Whether non-pension benefit arrangements for retired employees can be unilaterally altered by an employer appears to depend on the terms of the arrangements in place at the time of retirement as determined by employer policies and related communications.
We recently reviewed a BC court decision which addressed an employer’s liability arising from unilaterally imposing benefit reductions on active employees. We concluded that, to avoid uncertainty and thereby reduce potential liability, employers should strive to ensure that employment contracts contain terms which expressly grant discretion to make future changes to benefit programs. To access the previous article, click here.
In a recent BC Supreme Court decision, the employer’s benefits package extended employer-paid provincial health premiums, specific health benefits and extended health insurance coverage to retirees. To save money, the employer unilaterally reduced retiree benefit funding and announced that retirees would be responsible for future cost increases, claiming that the current arrangements were not sustainable and the provision of retiree benefits was discretionary in any event. The affected retirees were all former salaried employees without written employment agreements. They sued for damages for breach of contract, claiming that the promise made to them prior to retirement vested or crystalized at the time of their retirement and could not be unilaterally altered thereafter.

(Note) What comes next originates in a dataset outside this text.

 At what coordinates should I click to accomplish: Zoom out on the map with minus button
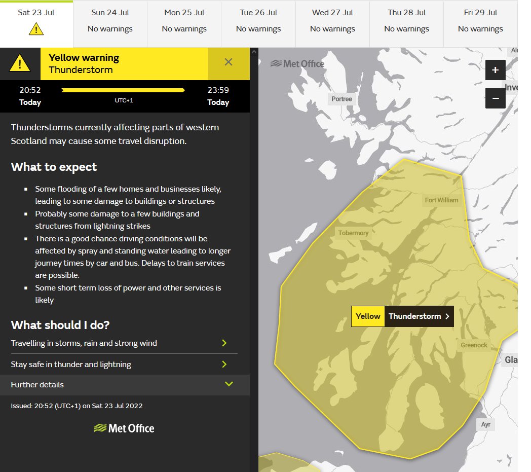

The court reviewed company policies and communications (written and oral) with employees and concluded that the retiree benefit arrangements were intended as deferred compensation (i.e., they were not gratuitous). As such, they amounted to contractual obligations to continue coverage to former employees who had retired. Notwithstanding that some of the arrangements had been changed during the course of employment, the court concluded that the terms of the contract did not permit unilateral changes to the employer-funded retirement benefits package (including alteration to the scope of coverage, coverage limits, deductibles or cost sharing) after the date of retirement.
This decision serves as a reminder to employers of the importance of written policies and employee communications in the area of employment benefits. Clear, consistent, concise and precise documentation and communication, which reserves to the employer the right to amend, alter or discontinue benefit arrangements, is the key to reducing risks and increasing flexibility in this important component of workplace law.